Straatinterviews


Ongein bedreigt het televisienieuws

E LEEST de krant, je luistert naar de radio en je kijkt om acht uur ’s avonds naar het Journaal. Zo hou je je op de hoogte. Of eigenlijk moet ik zeggen: zo hield ik me op de hoogte, want ik kap ermee. Ik doe het niet meer. Ik luister niet meer naar de radio en ik kijk ook niet meer naar het journaal. Je moet als snel verouderende medemens je geestvermogens sparen. Mijn kranten lees ik nog wel.

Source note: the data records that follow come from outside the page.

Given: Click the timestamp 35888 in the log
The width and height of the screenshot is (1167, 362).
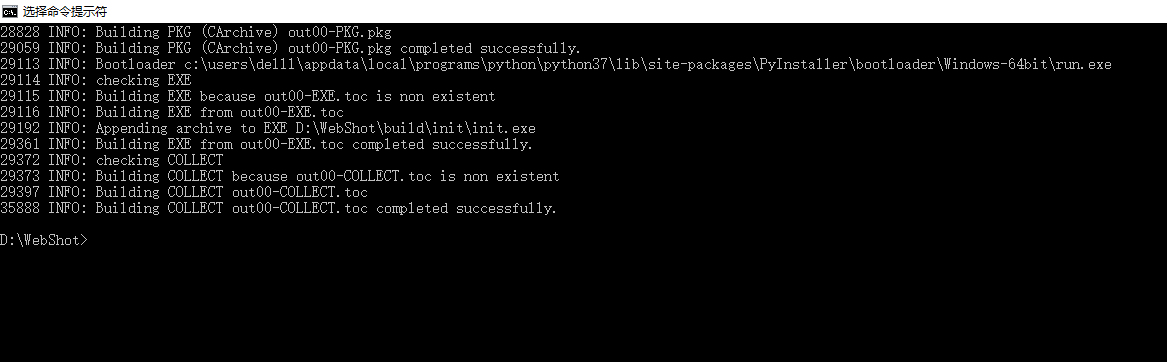Looking at the screenshot, I should coord(20,209).
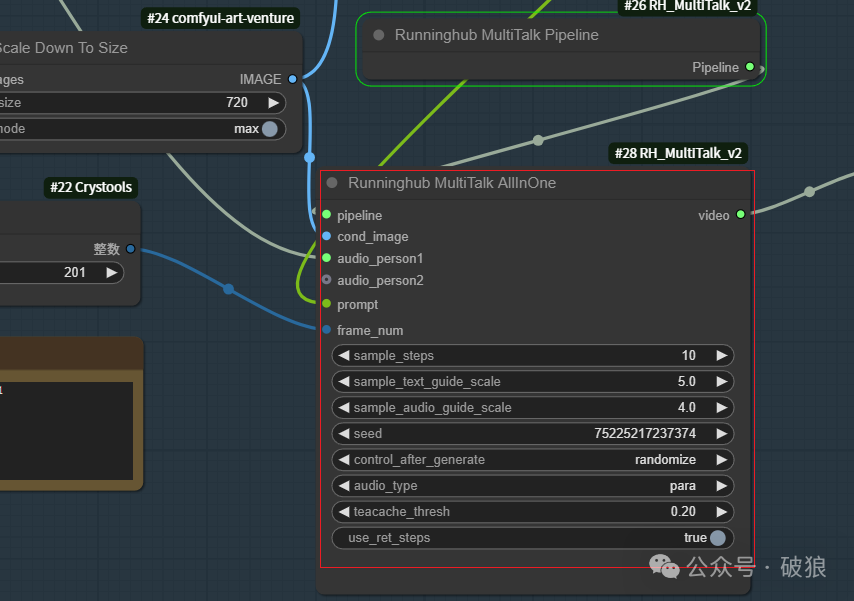Click the audio_person2 empty input socket
This screenshot has height=601, width=854.
coord(326,280)
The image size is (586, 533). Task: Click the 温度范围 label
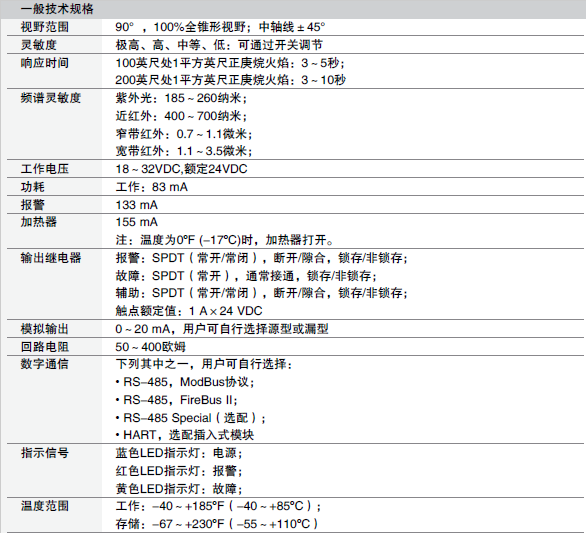tap(44, 506)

Het radionieuws is een verschrikking. Ik zeg het maar zoals het is. Als nieuws worden je door de NOS faits divers en andere curiositeiten voorgeschoteld die je meestal met geen enkele belangrijke maatschappelijke ontwikkeling in verband kunt brengen. Als je pech hebt, worden ze ook nog eens door een man of vrouw opgelezen die jaren geleden al elk geloof in de zin van zulke mededelingen heeft verloren… Nou ja, je verdient er je brood mee… en je moet toch wat…

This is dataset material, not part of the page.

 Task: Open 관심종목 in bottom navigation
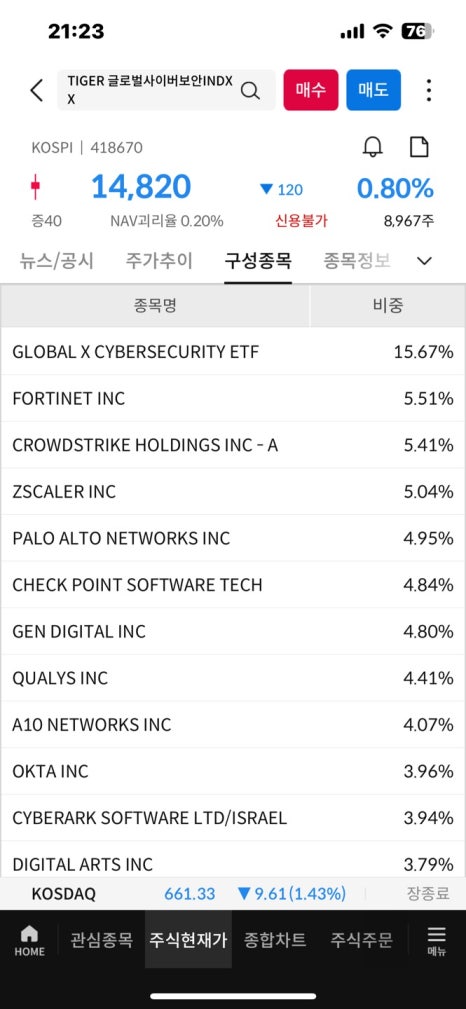[101, 940]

Maar dat is nog niet het ergste. Het ergste is de reclame. Natuurlijk deed ik mijn best die reclame weg te zappen. Een afstandsbediening helpt. Maar als ik een fractie van een seconde te laat reageerde, hoorde ik alweer dat verschrikkelijke… ‘durft u het aan….’ van de een of andere idioot die het elektronisch koppelen van naar liefde hunkerende mannen en vrouwen met een hete aardappel aanbeval. Of je hoorde een afgezant van de financiële wereld die – ‘een van de hoogste rentes ooit…’ – besmuikt zijn oplichterspraatjes de huiskamer in tettert… 

MARKTKOOPLUI

Nieuws is in Nederland in toenemende mate onder de invloed van zulke commerciële propaganda geraakt. Commerciële propaganda is verschrikkelijk, maar misschien economisch gezien noodzakelijk. In de krant lees ik weleens een advertentie. Dat kan nuttig zijn. Op zichzelf is er niets tegen reclame. Marktkooplui prijzen hun waar al eeuwenlang aan. Maar het heeft er veel van weg dat de reclame op radio en televisie in handen van volstrekt wereldvreemde pubers is geraakt. Je weet vaak niet wat zo’n boodschap wil overdragen. Men vindt dat ‘leuk’. Die ongein bedreigt ook het nieuws. Daar doet men ook ‘leuk’. Maar we mogen nooit of te nimmer vergeten dat een onpeilbaar diepe kloof de kunst van het aanprijzen – reclame en public relations – scheidt van het nieuws dat per se niet commercieel is en waarmee in beginsel geen geld verdiend hoeft te worden. Een journalist die deze premisse negeert, verraadt zijn vak. De publieke omroep doet dat al jaren door het nieuws in de sfeer van de reclame te brengen en nieuws en propaganda zowel inhoudelijk als naar de vorm één te maken. Weg kritische distantie…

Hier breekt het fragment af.